シカゴの美術館が所蔵しているこの絵を、ぼくはアメリカに住んでいた頃に何度か見たことがあった。今から80年前の第二次世界大戦の最中に描かれた作品であるのに、なぜか戦時中の緊迫した気配はまったく感じられず、ニューヨークのグリニッジ・ヴィレッジ辺りを夜更けに歩くと、このような場所にふいに出くわすことがあったのだろうなと思い描いてしまうほど、その光景はいつ見ても何かを語りかけてくるような説得力のあるオーラが感じられた。

 

『ナイトホークス』は一般的に “大都市の孤独” をテーマにしているとされているが、もし「コーヒーにまつわる絵はどれか?」と聞かれれば、ぼくは真っ先にこの絵のことを思い浮かべてしまうだろう。
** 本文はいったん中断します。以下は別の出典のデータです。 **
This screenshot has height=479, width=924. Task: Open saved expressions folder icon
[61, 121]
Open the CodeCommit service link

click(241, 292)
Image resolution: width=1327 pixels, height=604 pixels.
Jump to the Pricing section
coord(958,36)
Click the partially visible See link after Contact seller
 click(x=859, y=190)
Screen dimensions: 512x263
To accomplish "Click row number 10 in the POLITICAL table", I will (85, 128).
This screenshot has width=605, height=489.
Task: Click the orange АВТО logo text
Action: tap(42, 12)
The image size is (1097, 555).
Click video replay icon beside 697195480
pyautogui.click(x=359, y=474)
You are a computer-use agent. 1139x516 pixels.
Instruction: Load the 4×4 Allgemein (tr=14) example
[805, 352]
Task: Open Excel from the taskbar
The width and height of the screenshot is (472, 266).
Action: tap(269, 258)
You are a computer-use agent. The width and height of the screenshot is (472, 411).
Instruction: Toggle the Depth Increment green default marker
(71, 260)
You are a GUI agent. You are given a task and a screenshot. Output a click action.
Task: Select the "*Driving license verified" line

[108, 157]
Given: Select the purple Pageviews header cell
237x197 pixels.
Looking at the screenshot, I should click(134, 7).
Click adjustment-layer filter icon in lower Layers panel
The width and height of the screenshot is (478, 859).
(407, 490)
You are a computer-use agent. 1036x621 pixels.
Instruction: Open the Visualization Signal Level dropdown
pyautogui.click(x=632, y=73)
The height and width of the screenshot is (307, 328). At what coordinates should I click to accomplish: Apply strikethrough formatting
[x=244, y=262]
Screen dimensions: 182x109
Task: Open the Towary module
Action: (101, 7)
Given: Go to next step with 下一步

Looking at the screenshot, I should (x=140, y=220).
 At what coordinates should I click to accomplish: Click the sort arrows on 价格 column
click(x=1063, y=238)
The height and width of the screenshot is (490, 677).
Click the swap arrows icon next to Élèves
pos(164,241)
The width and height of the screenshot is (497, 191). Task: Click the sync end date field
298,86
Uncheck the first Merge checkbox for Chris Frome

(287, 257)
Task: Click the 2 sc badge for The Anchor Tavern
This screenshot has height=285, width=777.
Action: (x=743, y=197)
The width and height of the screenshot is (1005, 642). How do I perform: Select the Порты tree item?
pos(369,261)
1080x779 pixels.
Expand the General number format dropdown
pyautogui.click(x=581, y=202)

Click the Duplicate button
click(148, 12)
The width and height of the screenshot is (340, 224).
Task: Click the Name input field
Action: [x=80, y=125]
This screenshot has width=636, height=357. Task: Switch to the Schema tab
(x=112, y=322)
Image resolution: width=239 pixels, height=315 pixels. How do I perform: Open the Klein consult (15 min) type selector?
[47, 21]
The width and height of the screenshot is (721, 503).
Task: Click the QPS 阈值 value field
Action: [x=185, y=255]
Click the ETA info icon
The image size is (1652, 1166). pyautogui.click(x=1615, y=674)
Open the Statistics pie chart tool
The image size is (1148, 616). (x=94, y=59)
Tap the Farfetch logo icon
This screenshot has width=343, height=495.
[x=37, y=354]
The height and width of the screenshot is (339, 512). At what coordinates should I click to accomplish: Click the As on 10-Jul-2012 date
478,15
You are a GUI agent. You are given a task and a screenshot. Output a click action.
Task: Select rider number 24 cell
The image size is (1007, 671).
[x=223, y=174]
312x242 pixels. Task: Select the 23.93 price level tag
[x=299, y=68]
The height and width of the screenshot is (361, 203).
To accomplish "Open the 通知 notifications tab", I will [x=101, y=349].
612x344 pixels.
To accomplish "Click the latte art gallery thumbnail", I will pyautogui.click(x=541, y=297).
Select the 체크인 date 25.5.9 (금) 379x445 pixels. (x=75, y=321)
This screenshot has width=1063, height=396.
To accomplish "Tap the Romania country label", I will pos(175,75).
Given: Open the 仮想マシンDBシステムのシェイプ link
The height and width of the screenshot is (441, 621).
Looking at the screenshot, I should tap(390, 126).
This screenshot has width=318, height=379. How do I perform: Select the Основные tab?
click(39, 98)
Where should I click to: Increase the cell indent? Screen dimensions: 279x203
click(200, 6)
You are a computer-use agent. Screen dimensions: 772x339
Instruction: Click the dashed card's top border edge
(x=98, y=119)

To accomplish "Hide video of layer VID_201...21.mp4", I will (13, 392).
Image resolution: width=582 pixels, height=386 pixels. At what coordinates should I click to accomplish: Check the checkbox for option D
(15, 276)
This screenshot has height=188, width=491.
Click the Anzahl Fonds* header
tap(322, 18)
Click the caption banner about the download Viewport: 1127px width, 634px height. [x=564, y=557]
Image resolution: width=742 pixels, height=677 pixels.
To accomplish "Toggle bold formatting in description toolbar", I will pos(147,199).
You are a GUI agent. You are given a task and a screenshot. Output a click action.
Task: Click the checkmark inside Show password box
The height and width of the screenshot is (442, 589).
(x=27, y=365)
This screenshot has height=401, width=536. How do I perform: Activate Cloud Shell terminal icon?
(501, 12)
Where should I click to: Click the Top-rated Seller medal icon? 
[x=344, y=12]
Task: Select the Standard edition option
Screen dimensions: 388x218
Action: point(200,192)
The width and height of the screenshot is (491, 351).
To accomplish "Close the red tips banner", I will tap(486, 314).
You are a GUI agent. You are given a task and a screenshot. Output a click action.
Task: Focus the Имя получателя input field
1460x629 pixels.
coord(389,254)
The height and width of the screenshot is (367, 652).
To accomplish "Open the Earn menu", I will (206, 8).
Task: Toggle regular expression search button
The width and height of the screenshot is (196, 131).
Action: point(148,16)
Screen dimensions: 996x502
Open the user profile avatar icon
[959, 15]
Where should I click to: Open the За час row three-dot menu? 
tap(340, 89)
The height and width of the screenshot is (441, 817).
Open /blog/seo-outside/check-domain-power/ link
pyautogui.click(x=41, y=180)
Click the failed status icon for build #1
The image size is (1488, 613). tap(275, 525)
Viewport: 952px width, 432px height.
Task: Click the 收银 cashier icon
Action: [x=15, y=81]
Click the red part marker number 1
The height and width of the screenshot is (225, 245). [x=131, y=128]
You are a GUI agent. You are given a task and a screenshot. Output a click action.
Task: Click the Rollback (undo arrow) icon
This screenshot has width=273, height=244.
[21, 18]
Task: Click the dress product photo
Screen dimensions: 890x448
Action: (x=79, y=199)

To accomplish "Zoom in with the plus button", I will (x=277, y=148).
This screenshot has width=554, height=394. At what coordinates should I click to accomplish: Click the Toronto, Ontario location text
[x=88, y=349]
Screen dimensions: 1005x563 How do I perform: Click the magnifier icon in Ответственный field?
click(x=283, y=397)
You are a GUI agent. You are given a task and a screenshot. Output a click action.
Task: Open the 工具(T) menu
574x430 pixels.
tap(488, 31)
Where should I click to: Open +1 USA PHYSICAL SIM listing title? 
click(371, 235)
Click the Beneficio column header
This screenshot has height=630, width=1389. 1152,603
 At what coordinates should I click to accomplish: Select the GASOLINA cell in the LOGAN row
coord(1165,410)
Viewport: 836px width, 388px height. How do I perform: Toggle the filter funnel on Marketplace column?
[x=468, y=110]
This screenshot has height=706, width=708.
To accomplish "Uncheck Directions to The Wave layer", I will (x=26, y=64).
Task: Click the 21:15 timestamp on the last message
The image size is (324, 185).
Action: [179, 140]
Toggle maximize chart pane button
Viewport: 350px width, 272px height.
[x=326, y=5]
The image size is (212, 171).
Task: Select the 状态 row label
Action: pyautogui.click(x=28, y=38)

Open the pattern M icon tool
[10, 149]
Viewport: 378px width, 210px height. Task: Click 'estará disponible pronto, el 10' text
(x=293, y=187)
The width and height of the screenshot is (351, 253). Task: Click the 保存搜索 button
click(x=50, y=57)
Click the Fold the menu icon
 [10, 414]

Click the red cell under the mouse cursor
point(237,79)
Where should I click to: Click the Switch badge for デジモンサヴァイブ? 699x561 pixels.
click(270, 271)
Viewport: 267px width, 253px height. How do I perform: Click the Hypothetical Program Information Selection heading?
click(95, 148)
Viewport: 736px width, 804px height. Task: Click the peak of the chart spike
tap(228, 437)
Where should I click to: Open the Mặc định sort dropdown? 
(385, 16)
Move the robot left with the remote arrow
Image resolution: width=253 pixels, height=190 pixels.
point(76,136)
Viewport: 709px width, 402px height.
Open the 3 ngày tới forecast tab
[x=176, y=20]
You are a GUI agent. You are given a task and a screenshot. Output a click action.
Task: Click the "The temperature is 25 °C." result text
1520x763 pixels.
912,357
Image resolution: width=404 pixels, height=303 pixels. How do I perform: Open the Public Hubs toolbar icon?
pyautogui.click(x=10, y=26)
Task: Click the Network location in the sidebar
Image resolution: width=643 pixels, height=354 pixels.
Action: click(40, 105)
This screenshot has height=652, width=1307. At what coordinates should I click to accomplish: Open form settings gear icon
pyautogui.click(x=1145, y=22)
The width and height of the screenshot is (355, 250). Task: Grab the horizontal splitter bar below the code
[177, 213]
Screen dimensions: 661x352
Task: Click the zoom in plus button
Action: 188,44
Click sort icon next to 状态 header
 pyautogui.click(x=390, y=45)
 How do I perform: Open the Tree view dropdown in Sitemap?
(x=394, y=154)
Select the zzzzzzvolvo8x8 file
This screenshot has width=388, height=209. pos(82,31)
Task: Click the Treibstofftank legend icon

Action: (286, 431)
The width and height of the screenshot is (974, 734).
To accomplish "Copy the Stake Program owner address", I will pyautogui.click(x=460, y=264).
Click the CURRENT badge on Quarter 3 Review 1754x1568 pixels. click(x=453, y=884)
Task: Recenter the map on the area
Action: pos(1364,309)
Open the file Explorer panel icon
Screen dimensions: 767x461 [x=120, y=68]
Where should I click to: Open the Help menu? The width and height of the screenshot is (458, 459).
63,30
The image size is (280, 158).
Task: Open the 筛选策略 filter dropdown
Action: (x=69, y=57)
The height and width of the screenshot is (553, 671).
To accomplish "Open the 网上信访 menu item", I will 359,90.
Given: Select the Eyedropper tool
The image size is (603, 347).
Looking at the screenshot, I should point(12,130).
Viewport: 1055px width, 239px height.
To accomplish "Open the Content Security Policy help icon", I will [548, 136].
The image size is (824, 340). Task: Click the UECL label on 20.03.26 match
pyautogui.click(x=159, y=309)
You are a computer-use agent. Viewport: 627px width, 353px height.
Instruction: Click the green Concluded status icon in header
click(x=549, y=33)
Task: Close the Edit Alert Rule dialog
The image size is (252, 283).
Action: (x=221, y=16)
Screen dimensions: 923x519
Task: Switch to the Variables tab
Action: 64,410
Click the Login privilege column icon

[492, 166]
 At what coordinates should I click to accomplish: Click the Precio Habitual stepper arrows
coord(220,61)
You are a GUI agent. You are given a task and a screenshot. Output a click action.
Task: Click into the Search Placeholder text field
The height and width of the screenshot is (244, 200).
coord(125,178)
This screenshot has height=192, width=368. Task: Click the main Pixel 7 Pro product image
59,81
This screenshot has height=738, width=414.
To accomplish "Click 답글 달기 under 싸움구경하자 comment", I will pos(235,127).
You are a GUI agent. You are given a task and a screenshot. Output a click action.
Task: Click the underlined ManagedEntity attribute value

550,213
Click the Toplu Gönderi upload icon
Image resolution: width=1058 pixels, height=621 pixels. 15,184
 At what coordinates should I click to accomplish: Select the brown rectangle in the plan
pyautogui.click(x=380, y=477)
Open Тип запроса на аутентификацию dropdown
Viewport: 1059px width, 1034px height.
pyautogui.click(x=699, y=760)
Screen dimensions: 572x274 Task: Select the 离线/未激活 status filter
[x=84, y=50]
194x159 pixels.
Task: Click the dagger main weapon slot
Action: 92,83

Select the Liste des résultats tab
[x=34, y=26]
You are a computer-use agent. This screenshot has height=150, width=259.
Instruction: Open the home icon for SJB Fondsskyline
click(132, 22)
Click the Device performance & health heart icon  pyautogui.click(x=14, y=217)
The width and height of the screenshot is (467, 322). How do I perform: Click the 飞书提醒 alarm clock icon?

それはなぜかというと、カウンターに座った彼らの前にコーヒーカップが一つずつ描かれているのに加え、カップかスプーンを置く時のカチャっという音だけが聞こえてきそうな中、そのコーヒーをさらに強調するかのように画面の右側には二つ並んだ銀色のコーヒーメーカーが丹念に描かれているからだ。

 

そういえばホッパーは、この作品の他にも同じような夜のカフェを描き、そこでもコーヒーを登場させている。『オートマット』という1927年の作品で、黄色の帽子を深めに被った若い女性客が、片手に持ったコーヒーカップを物憂げに見つめているという絵だ(ちなみにタイトルは自動販売機式のカフェのことを指す)。店の入り口近くに置かれた丸いテーブルで、冬物の緑色のコートを羽織り、左手だけまだ手袋をしているのは帰宅途中にひとときの暖を取ろうとしているからだろうか。しかし明るい店内とは対照的に、この女性はどこか世の中のすべてから取り残されているかのようで、その行き場のないような状況は『ナイトホークス』に通ずるものがあるのだ。

 

ホッパーの絵に描かれた人々は、みな自分の中に閉じこもり、他者と視線を交わすこともせず、ただあてどもなく時間をつぶしている。そして、そんな彼らをその場に留まらせているのが一杯のコーヒーであり、それが最も信頼のおける友人というか心の拠り所として描かれているのである。ホッパーは実際の情景を描写するのではなく、自身の心象を反映させて描いていたことで知られているが、他人に介入されたりすることをひどく嫌っていた孤高の画家のコーヒーへの思いが切なく伝わってくる。

 

そして、今これを書きながら思い出したのだが、ニューヨークに住んでいた頃、夜のダイナーにたまに一人で行ったことがあった。過剰なくらい明るく照らされたカウンター席で、ボリューム感たっぷりのハンバーガーとフレンチフライ、ピクルス、コールスロー、そして薄いコーヒーを何度かおかわりしながら、特に目的もなく目の前でまめに働く店員をぼんやり見ながら過ごしていた。当時は意識したことなどなかったが、『ナイトホークス』と『オートマット』に描かれたコーヒーのシーンが心に刻まれてからというもの、外で夜のコーヒーを飲むとホッパーが描いたあの孤独な人々のことを思い浮かべてしまうのである。